Passo Ancestral – Nossos ancestrais vivem em nós e por isso temos forças para lutar e dançar ainda hoje contra o Marco Temporal, mesmo com toneladas de ossos, cimento e plástico como fardos em nossas histórias. Somos indígenas de aldeias, de favelas, de matas e de beira de estrada, somos filhas de nossos povos aproveitando cada passo já dado para passar também. Parentes inspiradores compõem a imagem com o vermelho do achiote ao fundo e dentro.
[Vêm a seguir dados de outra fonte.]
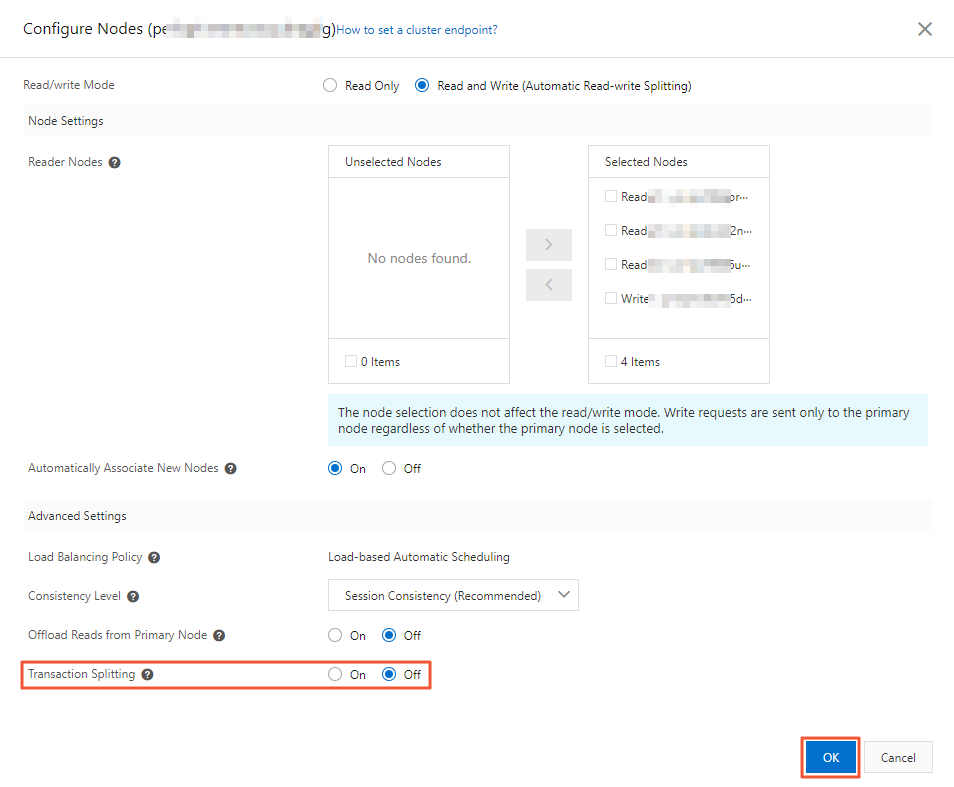Enable Offload Reads from Primary Node
The width and height of the screenshot is (954, 787).
tap(335, 635)
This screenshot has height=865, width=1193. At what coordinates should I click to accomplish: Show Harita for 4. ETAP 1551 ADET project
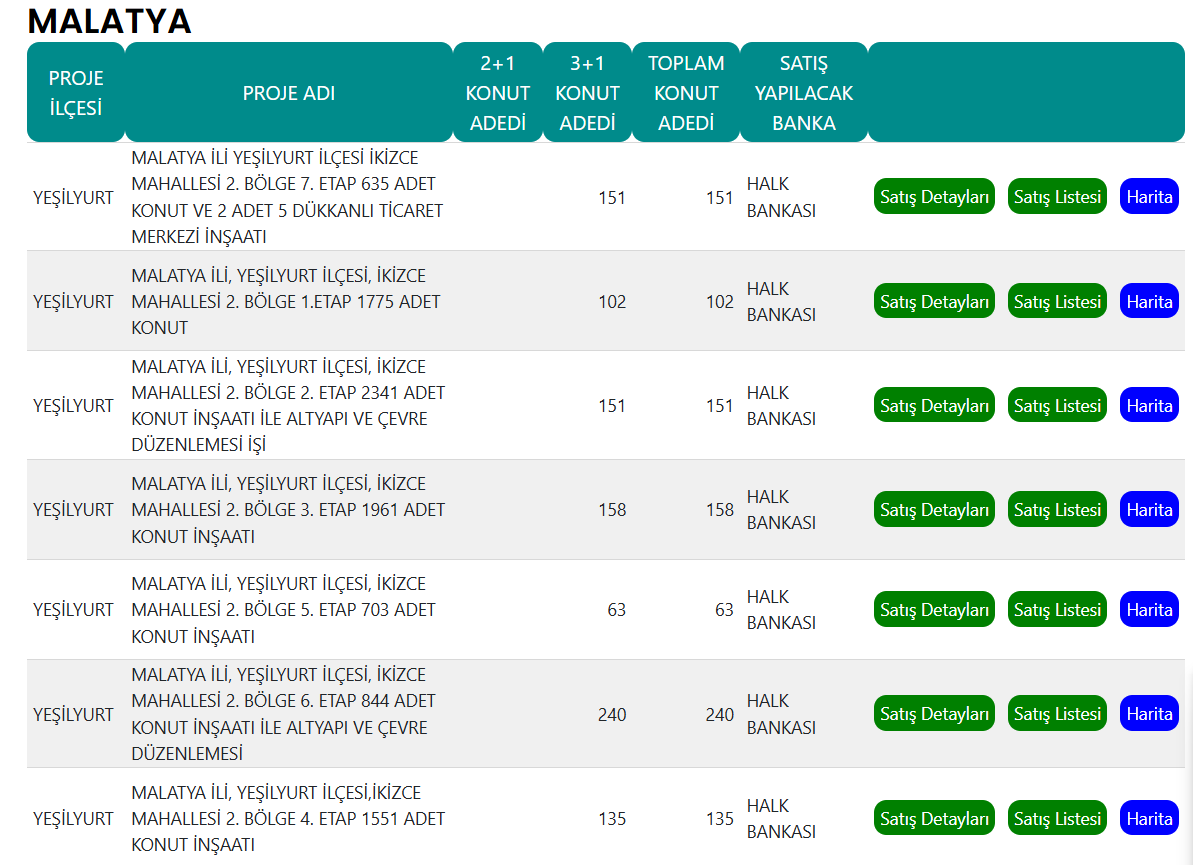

Quando o tempo é dinheiro – O garimpo é uma das atividades exploratórias em que mais fica evidente que a lógica capitalista é um grande, é um gigante equívoco assassino. Crescemos ouvindo essa coisa de que tempo é dinheiro, e isso é um desrespeito enorme com a vida. O resultado disso é que não há sossego, não há beleza, não há vida para a maioria das pessoas quando essa lógica é levada a cabo. Desmatam para criar gado, para quê? Para as pessoas recolherem ossos e comerem nas cidades. Derrubam as árvores para quê? Garimpam para quê? Para matar crianças indígenas de múltiplas formas… Eu nunca mais consegui esquecer a foto da menina Yanomami desnutrida em uma rede; eu nunca mais consegui o título das matérias falando que duas crianças foram sugadas por uma draga de garimpo. Eu nunca mais consegui esquecer o matador segurando a onça preta assassinada na Terra Indígena Arariboia falando “imagina o que eu faço com um guardião”. Eu nunca consegui deixar de pensar na criança ascendendo fogo para fazer sopa de ossos no Rio de Janeiro em 2021. Essas coisas não se esquecem, elas ferem o profundo de nossos espíritos. A morte não pode ser essa coisa desonrosa, suja, injusta; a morte antes da hora e violenta, seja no tiro, por fome ou por Covid-19, não faz parte do tempo. Temos que voltar ao sentido da vida e do tempo ou, como disse Davi Kopenawa, “tudo isso não vai acabar bem para ninguém”.
Renata Ribeiro Inahuazo
Indígena em contexto de cidade, andina de Chinchaysuyo e Pindo. É artista nascida em Newark, Nova Jersey, EUA, de mãe e pai imigrantes do Brasil e do Equador. Atualmente vive em Taquaritinga, São Paulo, e se interessa pelo resgate da língua quéchua. Ativista política, feminista e trabalhadora na área de educação, desenhar foi a forma que encontrou para expressar as inquietudes pessoais e sociais que atravessam a história de seu corpo e do território de Abya Yala (Américas), com o qual se identifica como nativa. Também é membro da ARACI (Associação Renascer em Apoio à Cultura Indígena) desde 2014, associação que desempenha um papel importante de divulgação, valorização e defesa das culturas indígenas.